Activity ▸ Give back an exact copy of the lines in the records below, from the line that has "Task: Click the NowCast value 28" through the line that has "The height and", and nothing besides.

Raw data ▸

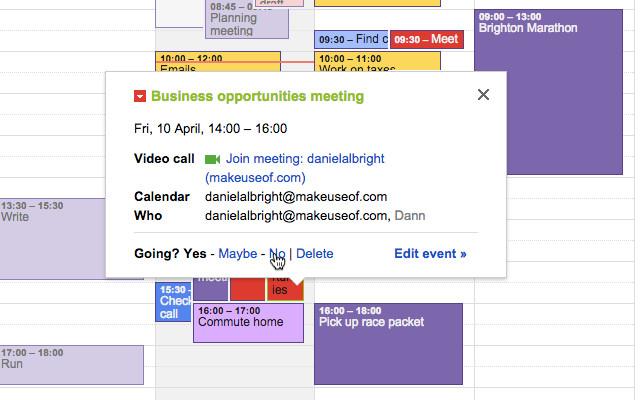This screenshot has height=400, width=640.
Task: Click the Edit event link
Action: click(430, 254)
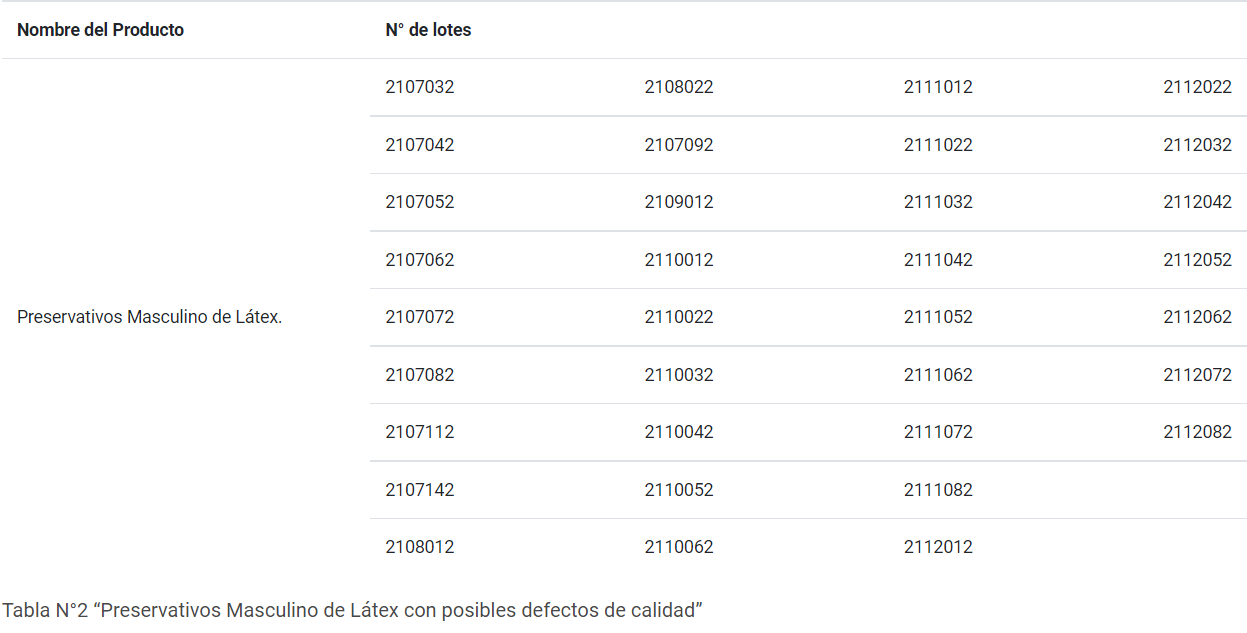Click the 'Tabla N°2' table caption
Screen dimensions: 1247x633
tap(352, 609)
* * *
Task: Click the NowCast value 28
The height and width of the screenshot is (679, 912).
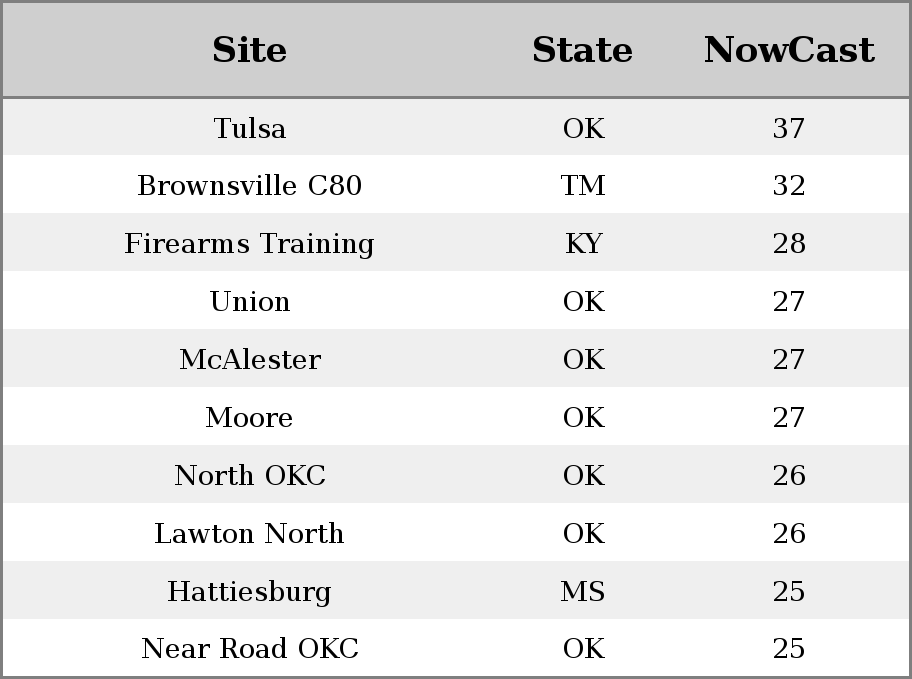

Solution ▸
Task: Click the NowCast value 28
The height and width of the screenshot is (679, 912).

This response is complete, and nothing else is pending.